_How to complete this task:_
Copy every record exactly as it stands. Leave the pictures out.

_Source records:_
__________________________________________________
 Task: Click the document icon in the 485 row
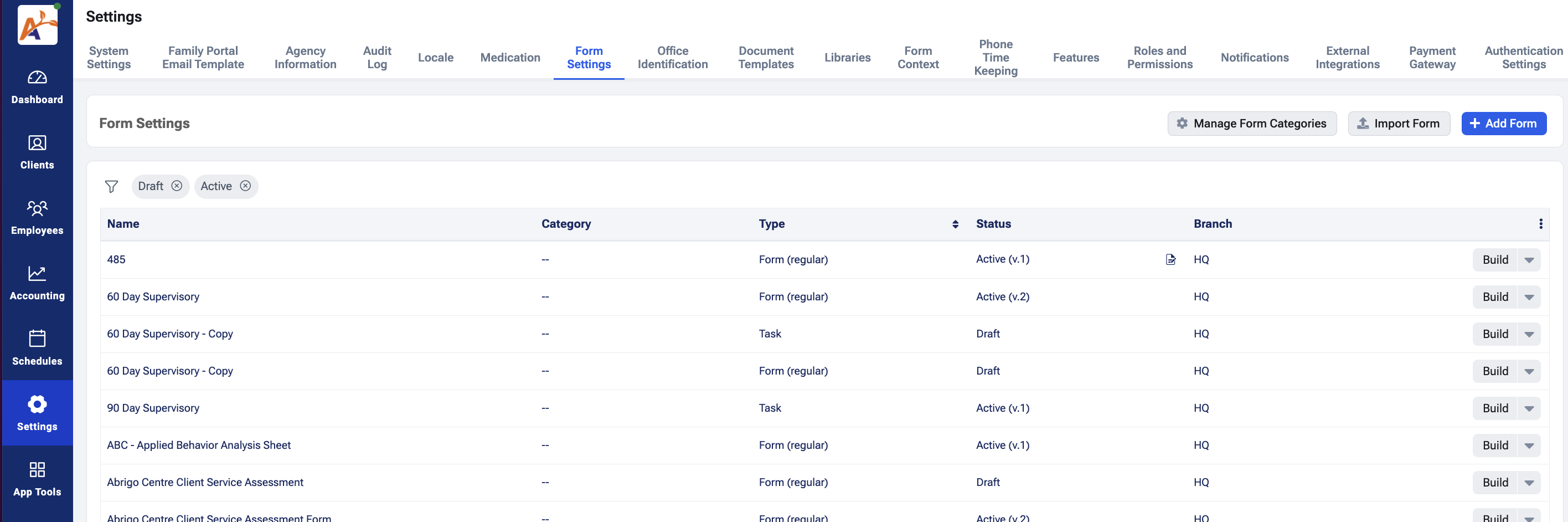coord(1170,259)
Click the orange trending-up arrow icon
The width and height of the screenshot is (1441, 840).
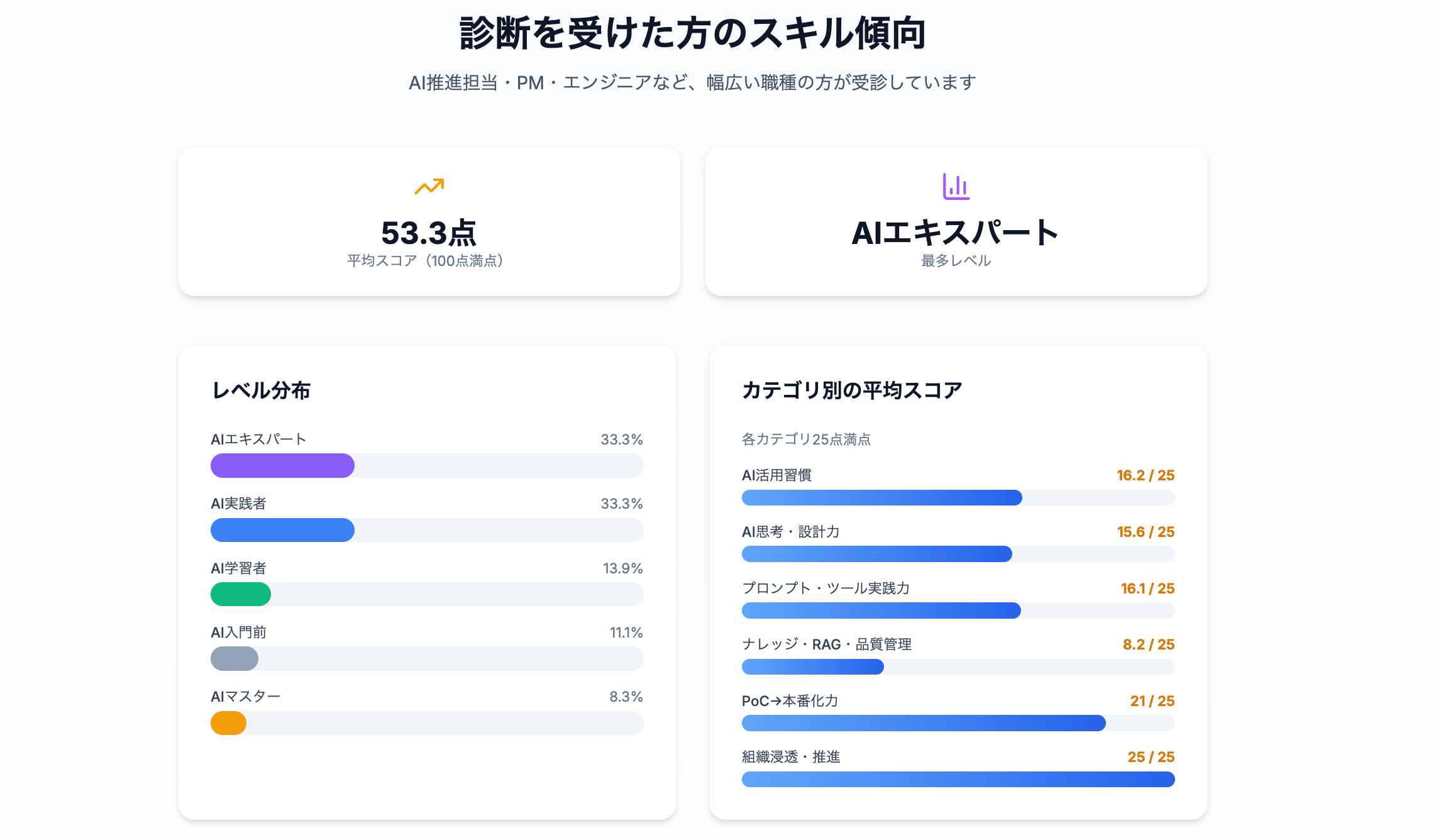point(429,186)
__________________________________________________
_Solution to this exercise:_
 Task: Click the document icon in the 485 row
coord(1170,259)
Click the orange trending-up arrow icon
The width and height of the screenshot is (1441, 840).
point(429,186)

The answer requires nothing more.